IRS Issues Proposed Regulations on Section 1061 Carried Interest Rule

In 2017, the Tax Cuts and Jobs Act introduced Code Section 1061, which requires the recharacterization of certain long-term capital gains related to applicable partner interests (API), or carried interests, into short-term capital gains. The recharacterization relates specifically to interests received by partners from an applicable trades or business (ATB) in exchange for a performance of services. Such businesses include those that raise or return capital, invest in or dispose of specified assets (such as commodities, real estate held for rental or investment, regulated futures and certain other derivates), or those that develop such specified assets. All in all, Section 1061 speaks directly to real estate, hedge fund, and private equity professionals and managers.

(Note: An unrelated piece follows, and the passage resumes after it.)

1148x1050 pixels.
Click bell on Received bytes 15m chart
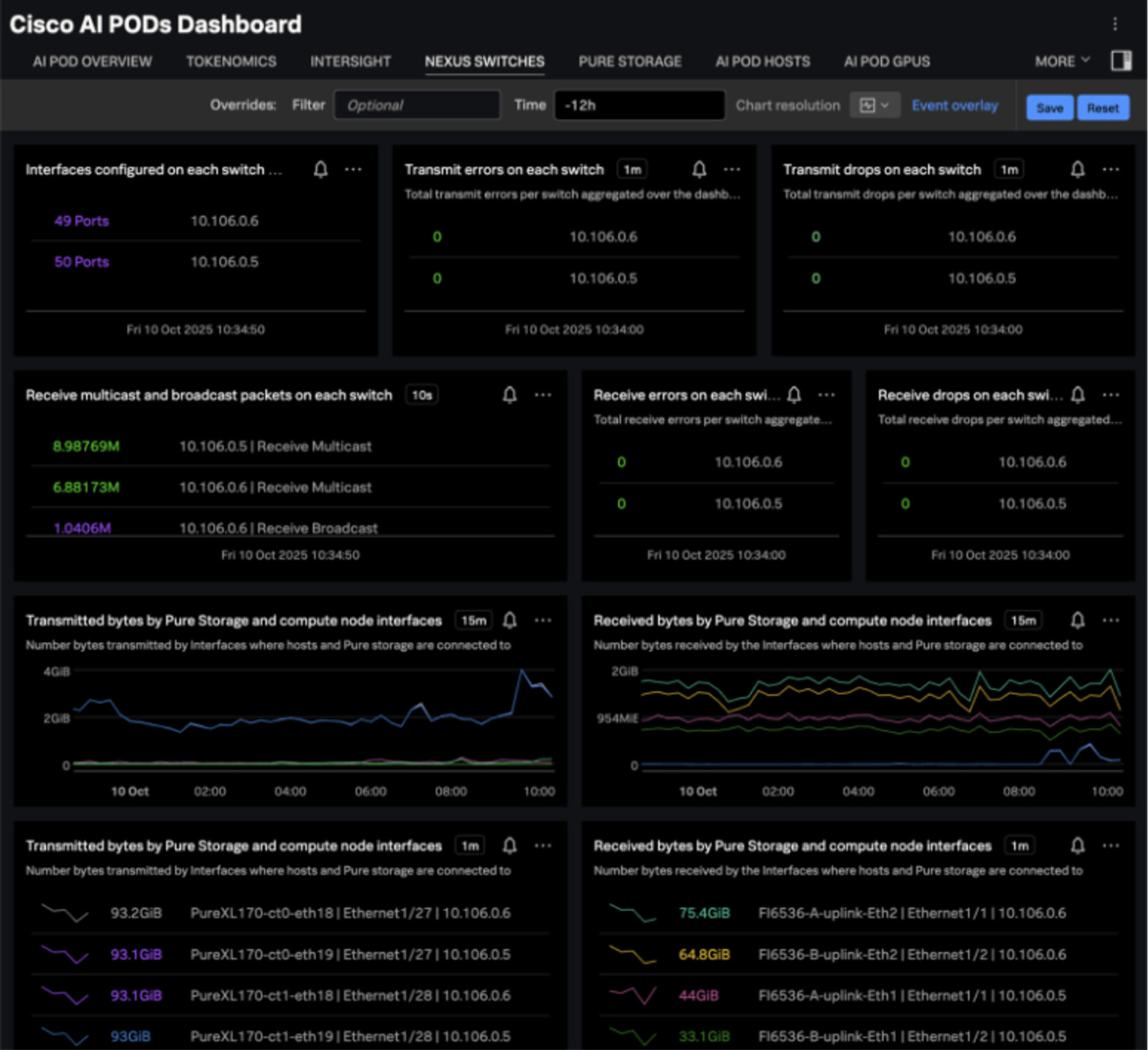click(1077, 620)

The TCJA tightened up carried interest rules by extending the mandatory holding period of certain carried interest arrangements, requiring that for a partner to receive the favorable long-term capital gain treatment (whether derived from the disposal of the carried interest by the partner, or a distributive share of capital gains received from the partnership in which the carried interest is held), a partner must hold their carried interests for at least three years. The three-year holding period is an increase from the standard 1-year period in place pre-TCJA. Any gains related to a carried interest held for less than three years will be levied with the higher short-term capital gain rates, which is then reported on the partner’s individual tax return.

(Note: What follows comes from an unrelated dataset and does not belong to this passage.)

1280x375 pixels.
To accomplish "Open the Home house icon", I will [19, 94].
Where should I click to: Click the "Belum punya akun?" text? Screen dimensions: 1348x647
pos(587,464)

Proposed IRS Regulations Regarding Section 1061 Provide Clarity for real estate and Investment fund professionals

In the wake of the TCJA, many tax professionals and partners in ATBs looked to the IRS for additional guidance regarding Section 1061, specifically for more transparency related to how real estate and investment fund professionals would treat Section 1231 gains (related to the disposal of depreciable property) and Section 1256 gains (related to the sale of derivates). Both Section 1231 and Section 1256 gains are those held for over a year, resulting in long term capital gain treatment assuming the proper holding period is met. Section 1061 did not indicate whether Section 1231 or 1256 gains would be subject to the short-term capital gains rates if the three-year holding period was not met.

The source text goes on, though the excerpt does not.